Dans La Bataille de Solférino, deux fleuves torrentueux confluent puis se séparent, se recroisent, et ainsi de suite jusqu’à épuisement. Vincent (Macaigne) et Laetitia (Dosch), ancien couple et fleuve conjugal, se trouvent jetés dans le cours de l’Histoire – en la circonstance, la rue de Solférino surpeuplée le soir de l’élection de François Hollande à la présidence de la République. Laetitia est journaliste télé, et doit couvrir l’évènement, tout en empêchant par tous les moyens Vincent, supposé violent, de voir leurs filles. Le dispositif est ludique, et relève du défi : planter des acteurs et une histoire de couple dans une foule anonyme et hors fiction, pour laisser le réel prendre ses droits. Du reste, ce n’est pas la seule règle de ce jeu périlleux : les acteurs sont, à tour de rôle, lestés de bébés (les deux fillettes du couple), petites bombes à retardement à la mécanique fragile qui décuplent la tension nerveuse.

 

 C’est à ce titre en particulier qu’on ferait fausse route en identifiant La Bataille de Solférino une énième déclinaison d’un naturalisme à la française, ne prenant même pas la peine de changer le prénom de ses comédiens (qui sont d’ailleurs les proches de la cinéaste) pour les prendre comme sujets d’un quasi-documentaire. Certes, Justine Triet vient du documentaire, et travaille sur le pli qui sépare réel et fiction. Mais la réussite du film tient d’abord à son sens de l’excès : les deux fleuves sont en crue constante. D’emblée, le spectateur est plongé dans l’appartement de Laetitia saturé de cris de bébés ; la mère s’habille, clopant d’une main et plantant de l’autre les biberons dans les bouches hurleuses, entraînant dans son souffle toute la mise en scène : la caméra (portée) cadre serré, et les plans saturent, à l’image comme au son. Le rythme même semble bancal, les scènes s’étirent à l’excès. Plutôt qu’une durée congrue de cinéma, Triet presse les situations comme des linges. Lorsqu’une engueulade suggère un claquement de porte conclusif, La Bataille de Solférino renforce les cris, faisant pousser l’énergie à partir d’une scène déjà à bout de souffle. Vincent et Laetitia, adversaires de ce film de boxe, visent un K.O. qui ne viendra jamais, condamnés à ces rounds sans cesse relancés.
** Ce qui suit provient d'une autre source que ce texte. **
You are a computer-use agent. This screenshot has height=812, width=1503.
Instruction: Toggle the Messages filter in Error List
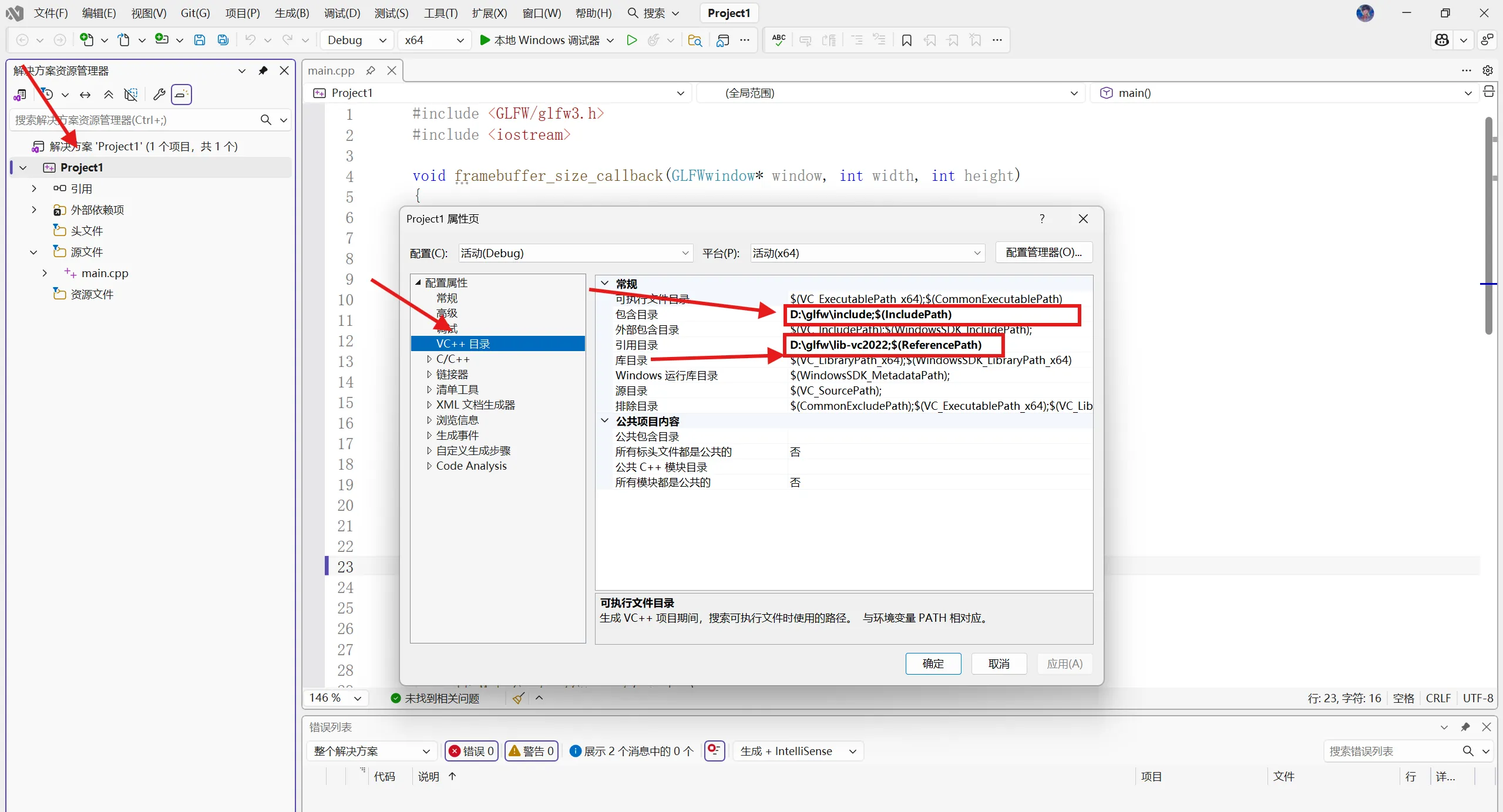click(632, 751)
Et lorsque le film fait mine de sortir du deux-pièces cuisine, de prendre l’air  rue de Solférino, c’est pour prendre un bain de foule : les plans sont larges mais toujours saturés, puisque la crise océanique qui anime l’ancien couple s’y confond avec la marée humaine en liesse.

 

On sent bien que cette logique de l’excès et de la saturation porte quelque chose comme un portrait générationnel. Celui d’une petite bourgeoisie parisienne déclassée, confinée dans des appartement minuscules, et essayant tant bien que mal de s’inventer un cadre sentimental et familial. La Bataille de Solférino n’est pas tendre avec l’amour, et ne se fait pas plus d’illusion au chapitre politique. Juste après qu’ont retenti les cris de joie de la rue de Solférino, l’alcool et une désillusion précoce transforment la foule de la Bastille en une triste fête, et la victoire socialiste en prémisse d’un échec. La surexcitation constante de La Bataille de Solférino va de pair avec une dépression latente, entendue comme chute perpétuelle de pression. Plus l’euphorie étire les scènes, plus la dépression se creuse sous elle, laissant personnages et spectateurs assommés sur le champ de bataille.